Waldtag

Feuchtes Erdreich drückt sich zwischen den nackten Zehen hinauf. Die blasse Haut ist bereits vom Dreck verklebt. Gras, Bucheckern, Eichelhütchen und Stückchen von Rinde. Es stört sie nicht. Im Gegenteil. Kurz bleibt sie sogar stehen. Der Blick geht nach unten zu den Füßen, bewundernd auf das Kunstwerk. Die Mundwinkel rücken weit in die Höhe. „Oh!“, tönt es verzückt und ein heiteres Kichern folgt sofort. Die Zehen des Mädchens wackeln auf und ab. Und unter aufmerksamen Blicken verfolgt sie die abfallenden Matschklumpen. Den Verlust der Stachelschale einer Buchecker. Dem breiten Lächeln tut es keinen Abbruch. Der Entdeckerlust ebenso nicht.
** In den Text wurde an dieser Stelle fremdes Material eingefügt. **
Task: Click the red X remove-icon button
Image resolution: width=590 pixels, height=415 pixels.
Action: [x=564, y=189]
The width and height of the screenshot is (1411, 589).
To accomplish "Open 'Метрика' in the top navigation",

Weiter führen sie ihre Schritte, immer tiefer in den Wald hinein. In der Ferne liegt der gewaltige Schemen des Wolfsfelsens in der Stille des Waldes. Die roten Löckchen hüpfen wild auf dem Schopf. Sie rennt einige Schritte weit. Holt Schwung. Und springt in eine flache Pfütze. Laut schallt das Lachen durch den Wald. Glockenhell und klar. Die nächste Pfütze wird angepeilt. Matsch spritzt zu allen Seiten. Das grüne Leinen des Kleides und die blassen Beine nun noch mehr beschmutzt. Eine dritte Pfütze angepeilt. Größer. Flacher. Tief geht sie in die Hocke, um Schwung zu holen. Die Zunge zwischen den Zähnen und Lippen eingeklemmt. Volle Konzentration.
Dann stockt sie mitten in der Bewegung.



Da steht etwas. Vor der Pfütze. Sie schaut an den Läufen hinauf. Zwei davon wie dicke Arme. Sie haben starke Hände. Zwei davon kräftig schlank. Sie sind behuft. Die Nüstern beben unter den tiefen Atemzügen. Das Mädchen richtet sich auf. Blinzelt. Er blinzelt auch. Macht einen Schritt näher, schnaubt ihr ins Gesicht. Sie lacht. Erneut glockenhell, jedoch leiser. Die Finger werden ausgestreckt. „Ho.“, haucht das Stimmchen des Mädchens. Die Schnauze legt sich an die Handfläche. Sie gleitet hindurch. Kurz verschwimmt das Gesicht der massigen Gestalt. Das Mädchen lächelt warm. „Komm!“, tönt sie bestimmend und springt schon lachend davon.
Der Minotaurus hebt den gehörnten Kopf. Er schaut dem Kind nach. Schnaubt. Und folgt letztlich mit gemächlichem Schritt.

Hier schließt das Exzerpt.